2) In phase 2, the app will start with the existing Solr start command. In this case, the admin UI would have production mode enabled, and will be served up in production mode by default. This change will result in a much smaller application, minified, that is compiled AOT, and stored in a dist  folder in the UI application's root. The application will then be packaged by Gradle into a JAR file using the gradle-node-plugin, thereby eliminating the need to have node installed on the system running the application. For implementation details on how this would look, you can view an example here: https://dzone.com/articles/integrating-java-and-npm-builds-using-gradle. You can also count on the documentation that I produce in the README to be very thorough and inclusive of steps, tactics for address errors, and alternative methods of serving the application. 

Tests

Tests will be executed in a similar fashion and as described in the link above, in the appropriate phases. By the time we reach phase 2, I hope to have worked with committers to get all the Jenkins configurations worked out to support end-to-end testing. There are some things that I need to work out before we are there, but should be done well before we are ready for Solr 9 to be merged. In fact, we should have developed a regular engagement and collaboration for working through the integrating the front end into the global CI pipeline. The added time to the UI tests should be very minimal as the application is much smaller in comparison. I will leave it to the community as to whether we make the UI tests run on every build or only for specific target. My suggestion is that if you expect the UI to work when a backend change is made, it should be added to the standard target. Admittedly, this point warrants further discussion. 

Development

As for users seeking to work on the UI, the steps will be most similar phase 1, where you need to cd from lucene-solr/solr/  into webapp2/  and run npm start. The initial build will take some time, but all subsequent changes will be reflected in the UI immediately after saving a file. If it is not a big file, it should transpile in under one second. The files are mostly structured as TypeScript files that are converted to JS at compilation, SCSS files which compile to CSS files at compilation but support standard CSS, and HTML files. There are also two files for managing packages package.json  and package-lock.json . There are thousands of node modules that are downloaded in development mode but those comprise generated code and should not be added to the repository. I have added a .gitignore to filter those and other generated files out.

Security Considerations

The current UI contains EOL JS code and libraries. They pose a variety of risks and leave Solr more vulnerable at that vector. Last year we saw an instance where using the unsupported framework led to very dangerous code living in the Admin UI application. This new framework addresses many of the web application vulnerabilities listed by OWASP. It treats all input as untrusted by default, and it has tools built in for preventing XSRF and XSSI. There are more features as well.
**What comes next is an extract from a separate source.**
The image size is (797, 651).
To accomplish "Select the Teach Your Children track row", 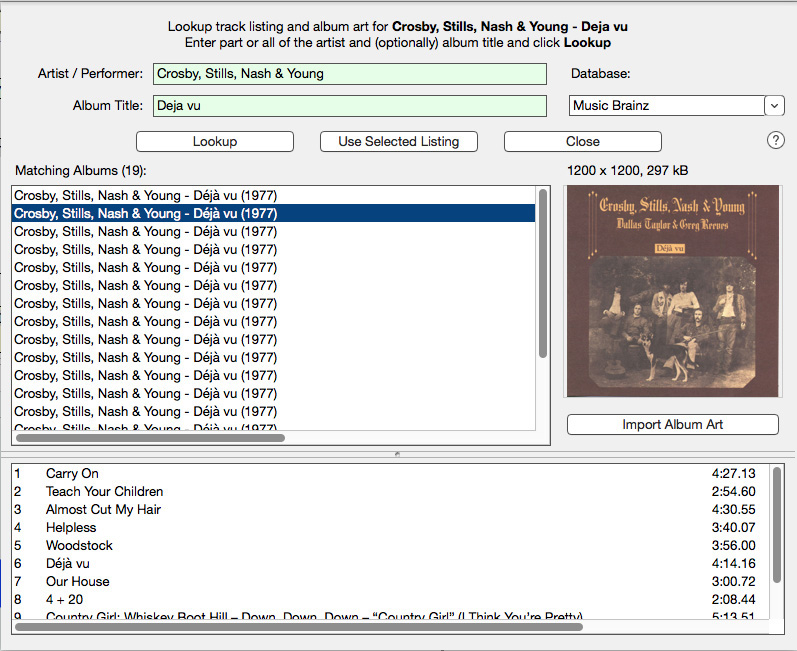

Eventually, it would be great to introduce some more integrated security features for the user community of Solr. Many Solr managers around the world have other teams that would like to use the Solr Admin UI, but they cannot risk those teams having access to options like deleting a collection. With this application architecture, it is very simple to expose certain modules or components based on privilege. I also have some knowledge of the authentication frameworks because I have worked with it previously and have contributed to the basic auth plugin in Solr today (with great guidance from Jan and Shalin). 

Compatibility, Deprecation, and Migration Plan

  • Users will be happier.
  • Both UI will exist in parallel for some time until we agree it is time to deprecate and then remove old UI.
  • When we reach feature parity and the Application has been integrated into Gradle and Jenkins (Phase 2 above), it will be safe to remove the old UI and move forward.

Test Plan

The current Admin UI has no automated testing capabilities while the new Admin UI will have basic unit testing capabilities at the component level. Evnetually, in phase 2, it will support e2e integration tests.